Sooo just last month, I was

Sooo just last month, I was talking to a friend (who is a proud music snob) about this song. There was a joke about bad pop songs providing a thesis for womens studies majors. I so was not expecting to see this here. Not this song especially.

However, I love this article! You raise some very valid, interesting points. I always was amused by the ambiguity of the "call me, maybe" forward, but not too forward. Is she just being a "tease" or is she a victim of our culture's fear and suppression of women's sexuality? This was a fantastic first installment, looking forward to many more.

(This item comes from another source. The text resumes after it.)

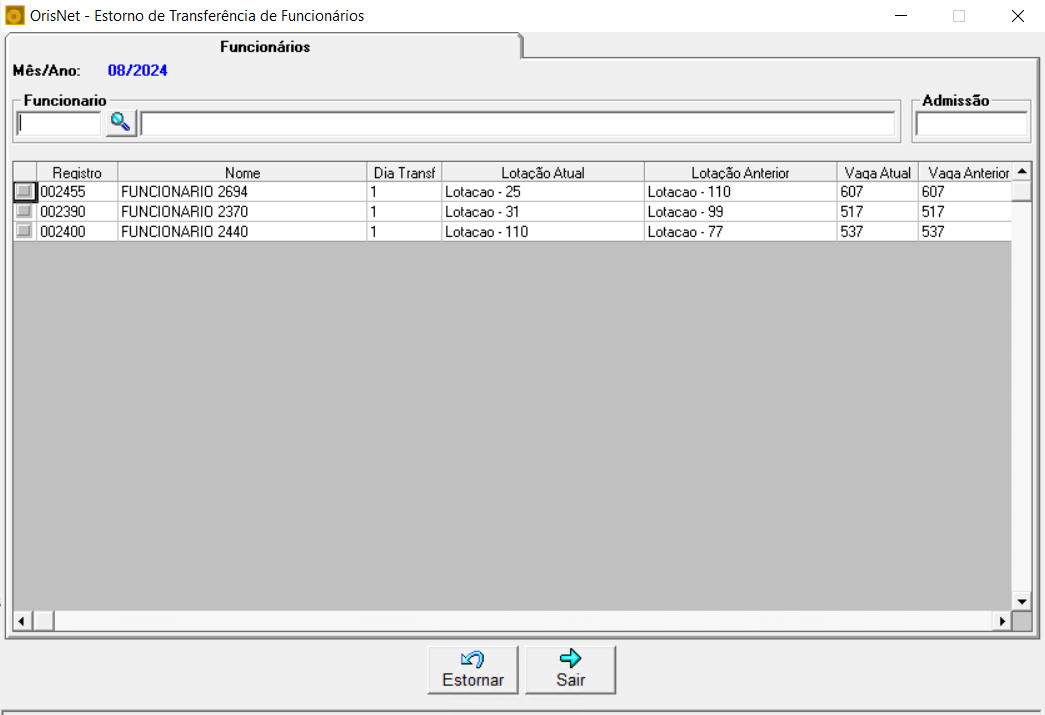Tick the checkbox for registro 002455
The width and height of the screenshot is (1045, 715).
(24, 192)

Amazing, thanks so much for

Amazing, thanks so much for your comments and support, ladies! Now-- must find Lizzie Bennet Diaries. So long, productive work day...

There's actually a whole

There's actually a whole alternate meaning to Jepsen's lyrics. Jepsen's former strength as a song writer on her first less-poppy album often led to her inserting multiple meanings for her chorus. In this case, "here's my number, call me. Maybe." is a clever entendre on how she would react the morning after a one-night stand.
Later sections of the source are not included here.